The Polyclone Instant Rubber Stamp machine is my invention which hit the market. It was in the early 1990's when I wanted a rubber stamp made and was told by the maker that it will require me to wait for at least 7 days before it can be ready.
I was curious why such a simple product would need such a long time to be ready. I asked the owner of the shop to show me their operation and this was what I saw...
Racks and racks of lettering bits for the mold making
Stocks of matrix boards, plaster of Paris powder, glue etc
The worker operating the vulcanizing machine which was used to melt the rubber sheet into the plaster molds.
The conventional vulcanizing machine which had been used to make rubber stamps for the last few hundred years.
How rubber stamps were made in the conventional ways:
1) Arrange the required print with the lettering bits.

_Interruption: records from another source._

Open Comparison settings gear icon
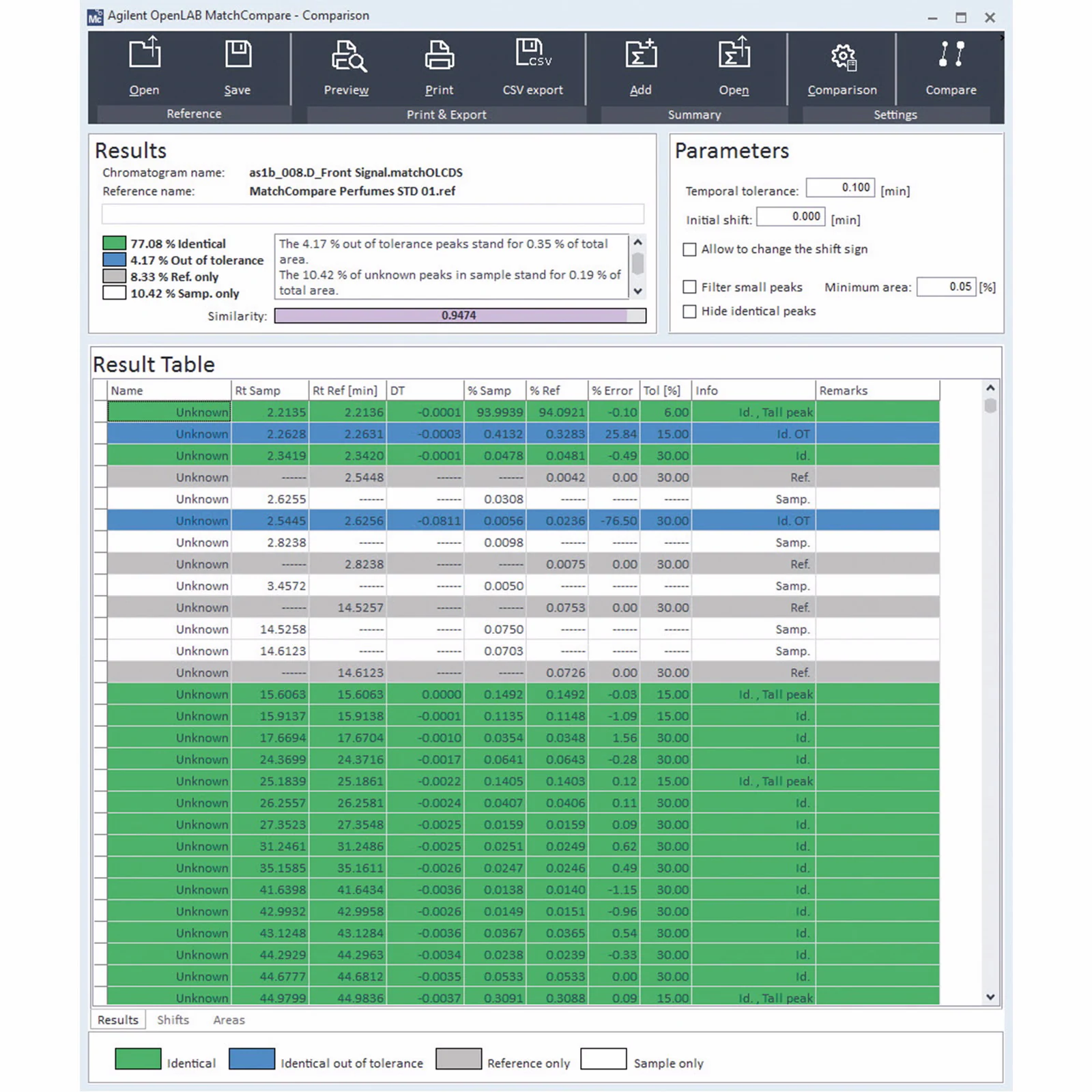The height and width of the screenshot is (1092, 1092). click(x=842, y=57)

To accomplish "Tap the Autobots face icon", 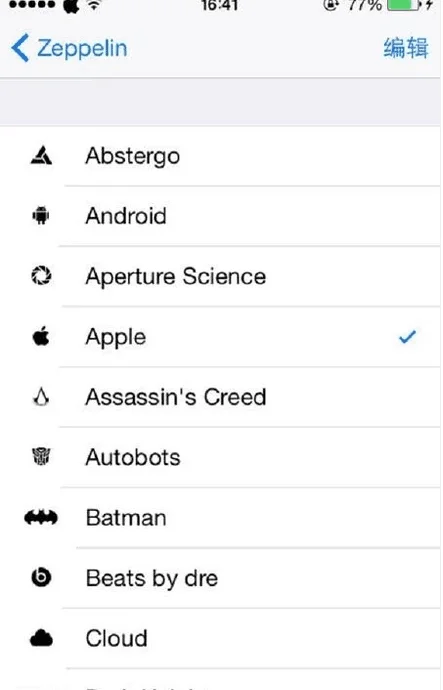I will [41, 456].
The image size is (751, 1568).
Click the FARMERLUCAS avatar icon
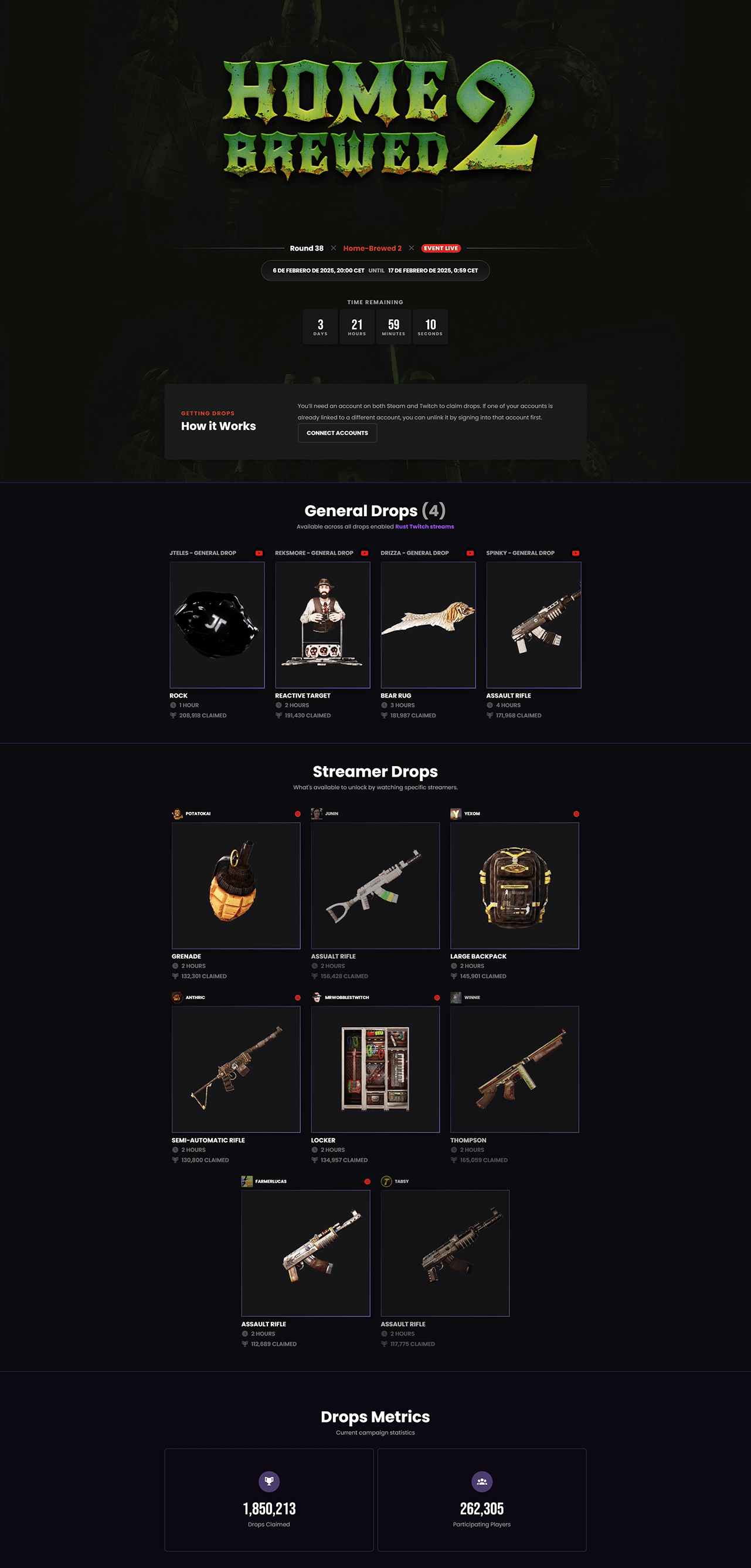(x=247, y=1181)
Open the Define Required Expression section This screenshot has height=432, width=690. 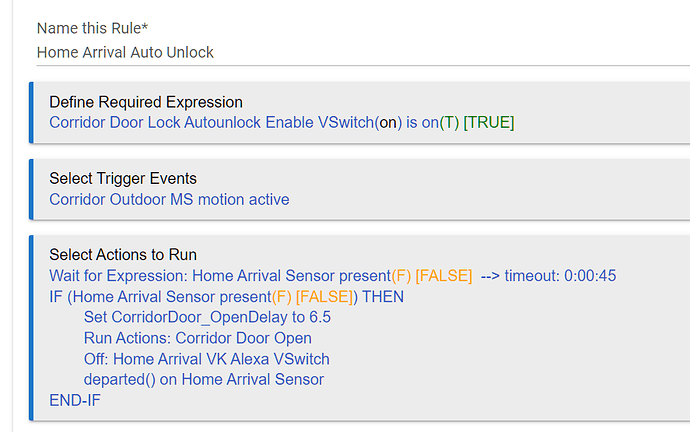click(x=146, y=102)
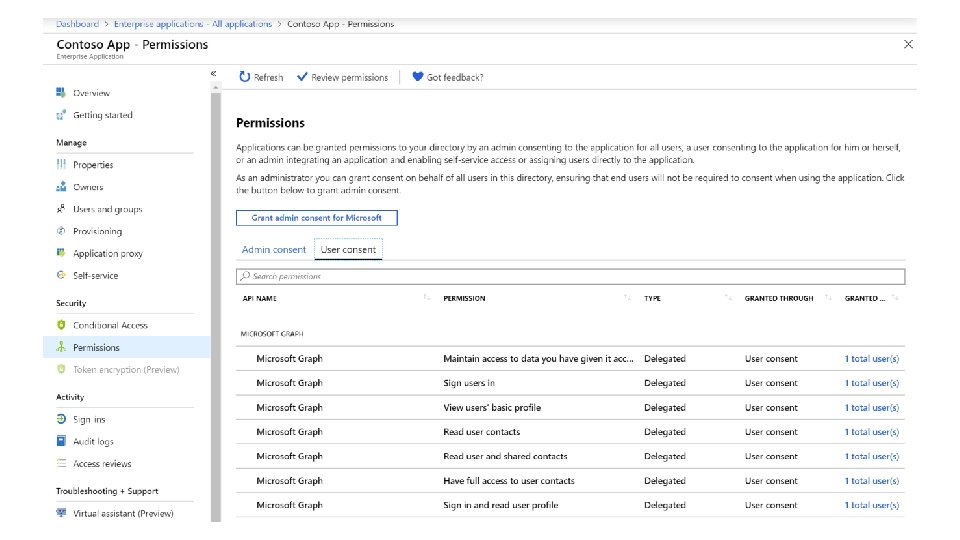The height and width of the screenshot is (540, 960).
Task: Open 1 total user(s) link for Sign users in
Action: pyautogui.click(x=871, y=383)
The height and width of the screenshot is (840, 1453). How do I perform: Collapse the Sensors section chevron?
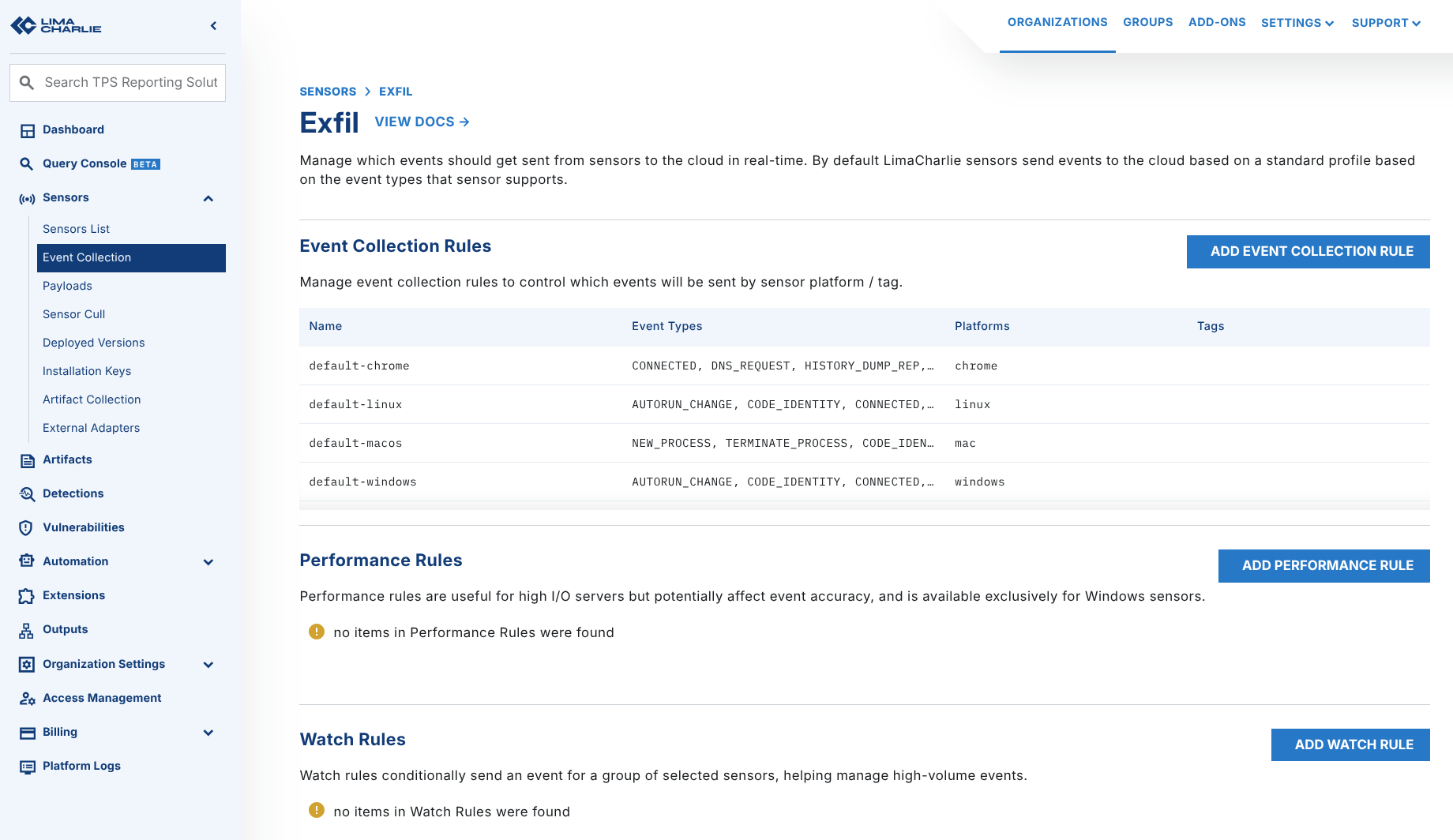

This is a very slow and tedious job which need high concentration and good eye sight.
2) They then have to make a dough with the plaster of Paris which require a perfect mixture of the powder and water.
3) The arranged lettering bits will be pressed into the dough to form the 'reversed' mold. It will take a few hours for the mold to dry and harden.
4) A piece of raw rubber sheet will be placed over the mold and put into the vulcanizing machine which will melt the rubber sheet into the mold to form the relief of the rubber stamps.
This is indeed a very slow and messy operation. Mistakes are also very high.The designs are limited to the type of fonts of the lettering type bits they have. Logos and other special designs cannot be make.
The Polyclone Instant rubber stamp machine
1993 marked the invention of the Polyclone Stamp machine.... In 1994, it won the Gold Medal at the Geneva International Invention competition in Switzerland and it completely revolutionised the art of making rubber stamp worldwide.
At first, nobody would believe that rubber stamps could be produced in just 5 minutes using only plain tap water without any darkroom or chemical.
Measuring just 14" X 14" X 3" and weighing no more than 10kg
Gold Medal Winner of the 1994 International Invention Competition of Geneva
Any design can be produce within 5 minutes
Pictures from newspapers, photographs or any computer printed can be transformed into very fine quality stamps.
An image taken from a newspaper made into a rubber stamp chop.
The Polyclone stamp machine was sold to almost every corner of the world... from Russia to Papua New Guinea.
So, when you see a sigboard hanging over a bookstore or a stationery shop advertising RUBBER STAMPS in 30 MINUTES.... you now know who made it possible eh?